Tudo em nome da pandemia, essa deusa que agora põe e dispõe da nossa humanidade
Fiz apenas duas visitas à biblioteca este ano e tudo por culpa da pandemia.
Uma em Junho e outra, mais recente, em Outubro.
Em Junho não me autorizaram a entrada. Fiquei à porta e entreguei uma lista dos livros que queria requisitar rabiscada em papel. Momentos depois entregaram-me os livros que pedi dentro de um saco de plástico transparente. Como se estivesse a pedir livros clandestinamente para ler, fugindo depois com eles debaixo do braço, pela calada do dia, esperando não ser vista pelas ruas vazias.
A ausência das estantes da biblioteca foi tão surreal e desconectada, que quando acabei de ler os livros que trouxera, devolvi-os e não voltei a requisitar mais.

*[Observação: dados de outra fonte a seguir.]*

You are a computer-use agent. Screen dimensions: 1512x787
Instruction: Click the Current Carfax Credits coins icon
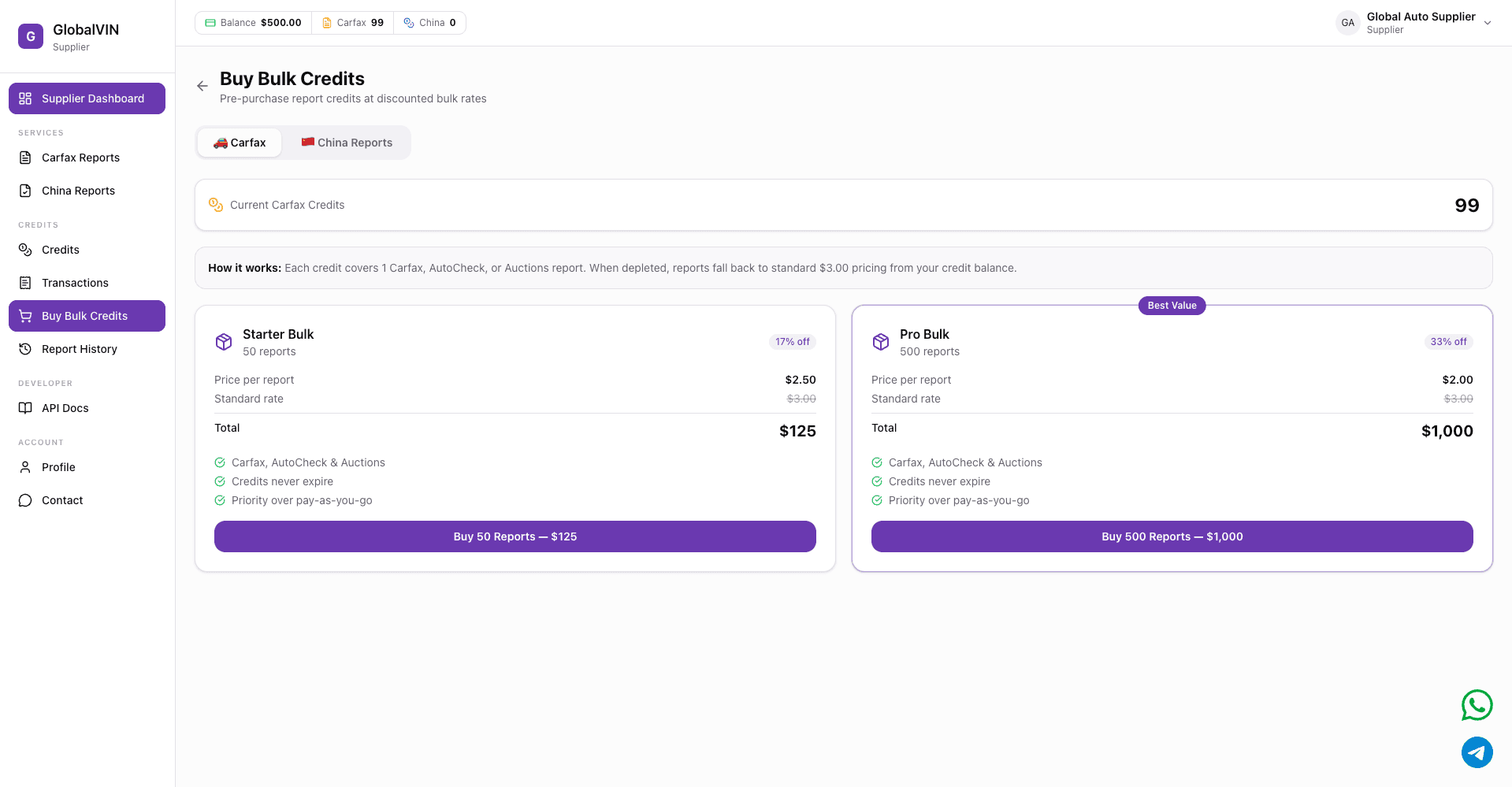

Em Outubro voltei, deixaram-me entrar na biblioteca e finalmente senti o regresso daquela banalidade que tantas vezes repreendi e pela qual senti tanta saudade. Aquela banalidade do deambular pelas estantes, do tocar nos livros, espreitar-lhes as páginas.

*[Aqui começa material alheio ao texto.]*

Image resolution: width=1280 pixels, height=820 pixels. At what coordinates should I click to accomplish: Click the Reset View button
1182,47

Quis tocar num livro e em pleno gesto declararam que estava proibida de lhe tocar. Tudo em nome da pandemia, essa deusa que agora põe e dispõe da nossa humanidade.
A repreensão não vem já pela perturbação do silêncio, mas por tocarmos nos livros, o estranho e singular propósito da existência de uma biblioteca.
Apontei os livros que queria e trouxe-os comigo para casa.
A biblioteca, com as suas estantes cheias de livros intocáveis, continua a ser surreal.
A banalidade, que tanto repreendi, ainda não regressou e nunca a quis tanto.